* _EXERCISE OBJECTIVE_
Each record, in full, must be restated word for word.

(Data extracted from a collection)

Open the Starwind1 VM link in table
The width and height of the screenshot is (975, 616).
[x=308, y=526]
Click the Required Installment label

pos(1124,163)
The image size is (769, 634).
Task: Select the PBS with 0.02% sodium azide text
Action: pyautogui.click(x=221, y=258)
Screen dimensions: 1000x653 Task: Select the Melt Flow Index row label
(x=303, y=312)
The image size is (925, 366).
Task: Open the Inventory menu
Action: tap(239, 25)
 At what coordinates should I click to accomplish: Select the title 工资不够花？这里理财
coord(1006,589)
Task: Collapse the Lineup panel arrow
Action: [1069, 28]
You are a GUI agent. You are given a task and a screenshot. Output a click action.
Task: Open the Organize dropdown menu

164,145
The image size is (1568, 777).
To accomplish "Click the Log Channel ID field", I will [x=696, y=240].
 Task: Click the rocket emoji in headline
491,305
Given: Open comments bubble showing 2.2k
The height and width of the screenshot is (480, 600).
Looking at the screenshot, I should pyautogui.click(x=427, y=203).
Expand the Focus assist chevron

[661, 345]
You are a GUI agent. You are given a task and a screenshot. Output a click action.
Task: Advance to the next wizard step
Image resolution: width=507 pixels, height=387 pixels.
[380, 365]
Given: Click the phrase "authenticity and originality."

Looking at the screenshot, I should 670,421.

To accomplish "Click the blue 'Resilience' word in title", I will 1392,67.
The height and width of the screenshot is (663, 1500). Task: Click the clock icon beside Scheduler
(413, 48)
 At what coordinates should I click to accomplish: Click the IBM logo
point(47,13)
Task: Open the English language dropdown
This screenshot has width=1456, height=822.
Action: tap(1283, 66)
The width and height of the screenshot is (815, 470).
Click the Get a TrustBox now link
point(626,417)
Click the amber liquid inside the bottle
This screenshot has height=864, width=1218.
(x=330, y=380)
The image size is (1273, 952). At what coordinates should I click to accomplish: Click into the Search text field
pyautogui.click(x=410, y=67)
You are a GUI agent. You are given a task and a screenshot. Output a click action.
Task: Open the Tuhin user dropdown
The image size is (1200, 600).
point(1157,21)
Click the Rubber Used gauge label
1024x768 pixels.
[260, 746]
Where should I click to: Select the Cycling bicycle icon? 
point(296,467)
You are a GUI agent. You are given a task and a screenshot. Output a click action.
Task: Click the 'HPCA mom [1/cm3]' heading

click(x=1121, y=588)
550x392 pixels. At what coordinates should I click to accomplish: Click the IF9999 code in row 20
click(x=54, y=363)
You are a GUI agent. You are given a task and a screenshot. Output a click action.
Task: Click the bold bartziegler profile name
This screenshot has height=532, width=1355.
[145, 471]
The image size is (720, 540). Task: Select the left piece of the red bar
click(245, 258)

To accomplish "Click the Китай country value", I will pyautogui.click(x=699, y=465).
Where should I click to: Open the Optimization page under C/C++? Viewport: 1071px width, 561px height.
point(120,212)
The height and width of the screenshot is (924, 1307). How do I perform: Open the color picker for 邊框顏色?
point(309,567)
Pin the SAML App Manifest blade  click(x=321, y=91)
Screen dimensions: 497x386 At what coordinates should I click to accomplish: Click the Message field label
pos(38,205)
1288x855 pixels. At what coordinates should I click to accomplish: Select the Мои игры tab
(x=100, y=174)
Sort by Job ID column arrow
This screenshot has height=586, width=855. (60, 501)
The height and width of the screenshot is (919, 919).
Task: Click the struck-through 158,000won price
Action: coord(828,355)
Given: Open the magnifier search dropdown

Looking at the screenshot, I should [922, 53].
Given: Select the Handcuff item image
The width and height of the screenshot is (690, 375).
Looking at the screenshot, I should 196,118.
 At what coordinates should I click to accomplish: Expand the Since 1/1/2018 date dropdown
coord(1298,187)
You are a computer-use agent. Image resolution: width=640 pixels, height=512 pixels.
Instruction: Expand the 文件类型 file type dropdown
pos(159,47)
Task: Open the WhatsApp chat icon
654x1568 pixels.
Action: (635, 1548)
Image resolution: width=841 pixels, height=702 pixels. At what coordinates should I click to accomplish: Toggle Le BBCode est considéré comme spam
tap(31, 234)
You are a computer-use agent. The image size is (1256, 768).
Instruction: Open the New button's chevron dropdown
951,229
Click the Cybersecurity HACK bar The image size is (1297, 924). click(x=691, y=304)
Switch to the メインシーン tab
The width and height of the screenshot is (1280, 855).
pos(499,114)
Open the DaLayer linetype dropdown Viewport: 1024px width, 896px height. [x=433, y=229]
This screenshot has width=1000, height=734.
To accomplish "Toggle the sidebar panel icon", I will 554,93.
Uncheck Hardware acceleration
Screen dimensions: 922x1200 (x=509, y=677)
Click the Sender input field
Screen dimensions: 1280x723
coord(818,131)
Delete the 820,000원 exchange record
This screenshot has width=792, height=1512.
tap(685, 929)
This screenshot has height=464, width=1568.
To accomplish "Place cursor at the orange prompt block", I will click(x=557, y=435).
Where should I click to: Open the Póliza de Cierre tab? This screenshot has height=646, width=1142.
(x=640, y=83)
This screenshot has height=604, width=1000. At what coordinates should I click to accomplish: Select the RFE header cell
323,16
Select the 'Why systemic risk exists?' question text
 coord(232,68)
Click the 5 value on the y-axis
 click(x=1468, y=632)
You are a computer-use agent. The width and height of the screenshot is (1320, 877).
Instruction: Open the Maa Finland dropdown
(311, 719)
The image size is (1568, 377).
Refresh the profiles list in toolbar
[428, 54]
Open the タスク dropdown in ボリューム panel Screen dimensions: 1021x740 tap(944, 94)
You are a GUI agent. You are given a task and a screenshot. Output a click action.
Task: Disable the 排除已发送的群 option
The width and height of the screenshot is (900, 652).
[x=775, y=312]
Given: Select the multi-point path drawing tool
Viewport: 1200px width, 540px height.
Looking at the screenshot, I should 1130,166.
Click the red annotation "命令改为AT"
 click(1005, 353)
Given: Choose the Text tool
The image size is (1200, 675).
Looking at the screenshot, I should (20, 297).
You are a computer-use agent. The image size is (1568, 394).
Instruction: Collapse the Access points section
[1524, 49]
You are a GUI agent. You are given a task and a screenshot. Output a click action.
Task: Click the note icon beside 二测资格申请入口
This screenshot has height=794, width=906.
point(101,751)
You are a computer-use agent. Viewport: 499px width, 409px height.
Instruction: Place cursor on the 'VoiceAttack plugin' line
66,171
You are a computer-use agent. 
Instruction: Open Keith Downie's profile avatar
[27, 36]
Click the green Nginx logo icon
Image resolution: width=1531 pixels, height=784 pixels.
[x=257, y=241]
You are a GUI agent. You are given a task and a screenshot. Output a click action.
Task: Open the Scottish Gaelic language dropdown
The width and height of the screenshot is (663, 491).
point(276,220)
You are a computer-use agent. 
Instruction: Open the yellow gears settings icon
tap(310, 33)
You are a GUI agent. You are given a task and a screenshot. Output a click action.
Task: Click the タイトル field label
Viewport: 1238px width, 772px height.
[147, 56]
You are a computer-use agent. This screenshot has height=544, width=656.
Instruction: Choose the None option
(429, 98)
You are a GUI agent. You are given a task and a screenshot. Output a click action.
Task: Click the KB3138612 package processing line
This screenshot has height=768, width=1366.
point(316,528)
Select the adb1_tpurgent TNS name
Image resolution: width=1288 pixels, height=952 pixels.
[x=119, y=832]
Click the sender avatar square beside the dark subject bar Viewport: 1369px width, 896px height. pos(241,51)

* _YOUR RESPONSE_
Open the Starwind1 VM link in table
The width and height of the screenshot is (975, 616).
[x=308, y=526]
Click the Required Installment label

pos(1124,163)
The image size is (769, 634).
Task: Select the PBS with 0.02% sodium azide text
Action: pyautogui.click(x=221, y=258)
Screen dimensions: 1000x653 Task: Select the Melt Flow Index row label
(x=303, y=312)
The image size is (925, 366).
Task: Open the Inventory menu
Action: tap(239, 25)
 At what coordinates should I click to accomplish: Select the title 工资不够花？这里理财
coord(1006,589)
Task: Collapse the Lineup panel arrow
Action: [1069, 28]
You are a GUI agent. You are given a task and a screenshot. Output a click action.
Task: Open the Organize dropdown menu

164,145
The image size is (1568, 777).
To accomplish "Click the Log Channel ID field", I will [x=696, y=240].
 Task: Click the rocket emoji in headline
491,305
Given: Open comments bubble showing 2.2k
The height and width of the screenshot is (480, 600).
Looking at the screenshot, I should pyautogui.click(x=427, y=203).
Expand the Focus assist chevron

[661, 345]
You are a GUI agent. You are given a task and a screenshot. Output a click action.
Task: Advance to the next wizard step
Image resolution: width=507 pixels, height=387 pixels.
[380, 365]
Given: Click the phrase "authenticity and originality."

Looking at the screenshot, I should 670,421.

To accomplish "Click the blue 'Resilience' word in title", I will 1392,67.
The height and width of the screenshot is (663, 1500). Task: Click the clock icon beside Scheduler
(413, 48)
 At what coordinates should I click to accomplish: Click the IBM logo
point(47,13)
Task: Open the English language dropdown
This screenshot has width=1456, height=822.
Action: tap(1283, 66)
The width and height of the screenshot is (815, 470).
Click the Get a TrustBox now link
point(626,417)
Click the amber liquid inside the bottle
This screenshot has height=864, width=1218.
(x=330, y=380)
The image size is (1273, 952). At what coordinates should I click to accomplish: Click into the Search text field
pyautogui.click(x=410, y=67)
You are a GUI agent. You are given a task and a screenshot. Output a click action.
Task: Open the Tuhin user dropdown
The image size is (1200, 600).
point(1157,21)
Click the Rubber Used gauge label
1024x768 pixels.
[260, 746]
Where should I click to: Select the Cycling bicycle icon? 
point(296,467)
You are a GUI agent. You are given a task and a screenshot. Output a click action.
Task: Click the 'HPCA mom [1/cm3]' heading

click(x=1121, y=588)
550x392 pixels. At what coordinates should I click to accomplish: Click the IF9999 code in row 20
click(x=54, y=363)
You are a GUI agent. You are given a task and a screenshot. Output a click action.
Task: Click the bold bartziegler profile name
This screenshot has height=532, width=1355.
[145, 471]
The image size is (720, 540). Task: Select the left piece of the red bar
click(245, 258)

To accomplish "Click the Китай country value", I will pyautogui.click(x=699, y=465).
Where should I click to: Open the Optimization page under C/C++? Viewport: 1071px width, 561px height.
point(120,212)
The height and width of the screenshot is (924, 1307). How do I perform: Open the color picker for 邊框顏色?
point(309,567)
Pin the SAML App Manifest blade  click(x=321, y=91)
Screen dimensions: 497x386 At what coordinates should I click to accomplish: Click the Message field label
pos(38,205)
1288x855 pixels. At what coordinates should I click to accomplish: Select the Мои игры tab
(x=100, y=174)
Sort by Job ID column arrow
This screenshot has height=586, width=855. (60, 501)
The height and width of the screenshot is (919, 919).
Task: Click the struck-through 158,000won price
Action: coord(828,355)
Given: Open the magnifier search dropdown

Looking at the screenshot, I should [922, 53].
Given: Select the Handcuff item image
The width and height of the screenshot is (690, 375).
Looking at the screenshot, I should 196,118.
 At what coordinates should I click to accomplish: Expand the Since 1/1/2018 date dropdown
coord(1298,187)
You are a computer-use agent. Image resolution: width=640 pixels, height=512 pixels.
Instruction: Expand the 文件类型 file type dropdown
pos(159,47)
Task: Open the WhatsApp chat icon
654x1568 pixels.
Action: (635, 1548)
Image resolution: width=841 pixels, height=702 pixels. At what coordinates should I click to accomplish: Toggle Le BBCode est considéré comme spam
tap(31, 234)
You are a computer-use agent. The image size is (1256, 768).
Instruction: Open the New button's chevron dropdown
951,229
Click the Cybersecurity HACK bar The image size is (1297, 924). click(x=691, y=304)
Switch to the メインシーン tab
The width and height of the screenshot is (1280, 855).
pos(499,114)
Open the DaLayer linetype dropdown Viewport: 1024px width, 896px height. [x=433, y=229]
This screenshot has width=1000, height=734.
To accomplish "Toggle the sidebar panel icon", I will 554,93.
Uncheck Hardware acceleration
Screen dimensions: 922x1200 (x=509, y=677)
Click the Sender input field
Screen dimensions: 1280x723
coord(818,131)
Delete the 820,000원 exchange record
This screenshot has width=792, height=1512.
tap(685, 929)
This screenshot has height=464, width=1568.
To accomplish "Place cursor at the orange prompt block", I will click(x=557, y=435).
Where should I click to: Open the Póliza de Cierre tab? This screenshot has height=646, width=1142.
(x=640, y=83)
This screenshot has height=604, width=1000. At what coordinates should I click to accomplish: Select the RFE header cell
323,16
Select the 'Why systemic risk exists?' question text
 coord(232,68)
Click the 5 value on the y-axis
 click(x=1468, y=632)
You are a computer-use agent. The width and height of the screenshot is (1320, 877).
Instruction: Open the Maa Finland dropdown
(311, 719)
The image size is (1568, 377).
Refresh the profiles list in toolbar
[428, 54]
Open the タスク dropdown in ボリューム panel Screen dimensions: 1021x740 tap(944, 94)
You are a GUI agent. You are given a task and a screenshot. Output a click action.
Task: Disable the 排除已发送的群 option
The width and height of the screenshot is (900, 652).
[x=775, y=312]
Given: Select the multi-point path drawing tool
Viewport: 1200px width, 540px height.
Looking at the screenshot, I should 1130,166.
Click the red annotation "命令改为AT"
 click(1005, 353)
Given: Choose the Text tool
The image size is (1200, 675).
Looking at the screenshot, I should (20, 297).
You are a computer-use agent. The image size is (1568, 394).
Instruction: Collapse the Access points section
[1524, 49]
You are a GUI agent. You are given a task and a screenshot. Output a click action.
Task: Click the note icon beside 二测资格申请入口
This screenshot has height=794, width=906.
point(101,751)
You are a computer-use agent. Viewport: 499px width, 409px height.
Instruction: Place cursor on the 'VoiceAttack plugin' line
66,171
You are a computer-use agent. 
Instruction: Open Keith Downie's profile avatar
[27, 36]
Click the green Nginx logo icon
Image resolution: width=1531 pixels, height=784 pixels.
[x=257, y=241]
You are a GUI agent. You are given a task and a screenshot. Output a click action.
Task: Open the Scottish Gaelic language dropdown
The width and height of the screenshot is (663, 491).
point(276,220)
You are a computer-use agent. 
Instruction: Open the yellow gears settings icon
tap(310, 33)
You are a GUI agent. You are given a task and a screenshot. Output a click action.
Task: Click the タイトル field label
Viewport: 1238px width, 772px height.
[147, 56]
You are a computer-use agent. This screenshot has height=544, width=656.
Instruction: Choose the None option
(429, 98)
You are a GUI agent. You are given a task and a screenshot. Output a click action.
Task: Click the KB3138612 package processing line
This screenshot has height=768, width=1366.
point(316,528)
Select the adb1_tpurgent TNS name
Image resolution: width=1288 pixels, height=952 pixels.
[x=119, y=832]
Click the sender avatar square beside the dark subject bar Viewport: 1369px width, 896px height. pos(241,51)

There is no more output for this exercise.